Around half of the world's population is at risk of contracting malaria and it causes around half a million deaths each year. However, the parasites that cause malaria are becoming more resistant to the drugs we currently use to combat them, meaning the global malaria risk stands to increase if we don't develop new drugs quickly enough. Well new research published recently in Scientific Reports finds that a common chemical used in everything from soap and toothpaste to clothing and furniture might be an effective treatment, and it was done with the help of AI.

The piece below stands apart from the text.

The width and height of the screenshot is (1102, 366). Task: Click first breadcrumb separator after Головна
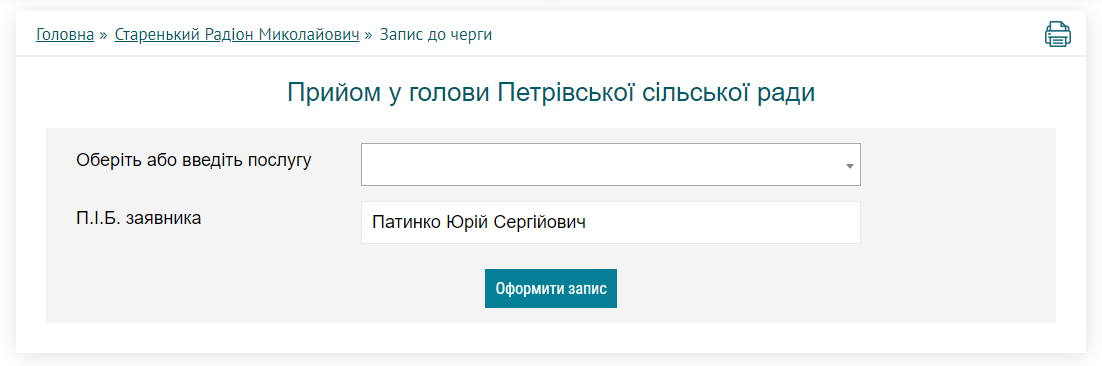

Many popular antimalarial drugs target a specific enzyme found in malaria-causing parasites, an enzyme important for the parasites' growth. So researchers used AI-powered Robot Scientist Eve to screen a slew of FDA-approved compounds to see how well they were able to inhibit that enzyme and it found that triclosan was able to inhibit the enzyme from two different species of malaria-causing parasites, including variants that had developed resistance to common malaria treatments.

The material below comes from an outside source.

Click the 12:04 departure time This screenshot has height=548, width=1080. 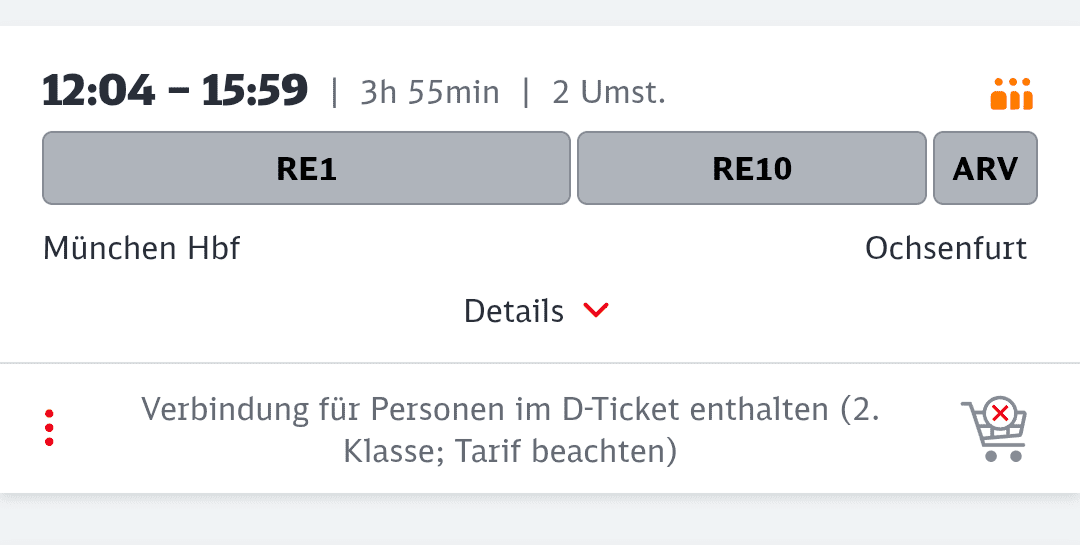98,91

The researchers then tested triclosan against the enzyme in a number of different ways in order to confirm its effectiveness, and that, combined with previous research showing that the chemical can also inhibit an additional enzyme found in these parasites, led the researchers to conclude that triclosan may be a useful therapeutic with multiple targets. "The discovery by our robot 'colleague' Eve that triclosan is effective against malaria targets offers hope that we may be able to use it to develop a new drug," lead researcher Elizabeth Bilsland said in a statement. "We know it is a safe compound, and its ability to target two points in the malaria parasite's life cycle means the parasite will find it difficult to evolve resistance."
However, while triclosan has been used for decades, there is some evidence that it can disrupt hormone systems and can persist for long periods of time in the environment. The FDA banned it from some soaps in 2016 and last year, over 200 researchers and medical professionals signed a statement calling for increased global regulation of triclosan.
Eve also found that an anti-cancer compound may be useful in the fight against malaria back in 2015 and robots like it stand to help speed up the drug discovery process. "Artificial intelligence and machine learning enables us to create automated scientists that do not just take a 'brute force' approach, but rather take an intelligent approach to science," University of Manchester Professor Ross King, one of Eve's developers, said. "This could greatly speed up the drug discovery progress and potentially reap huge rewards."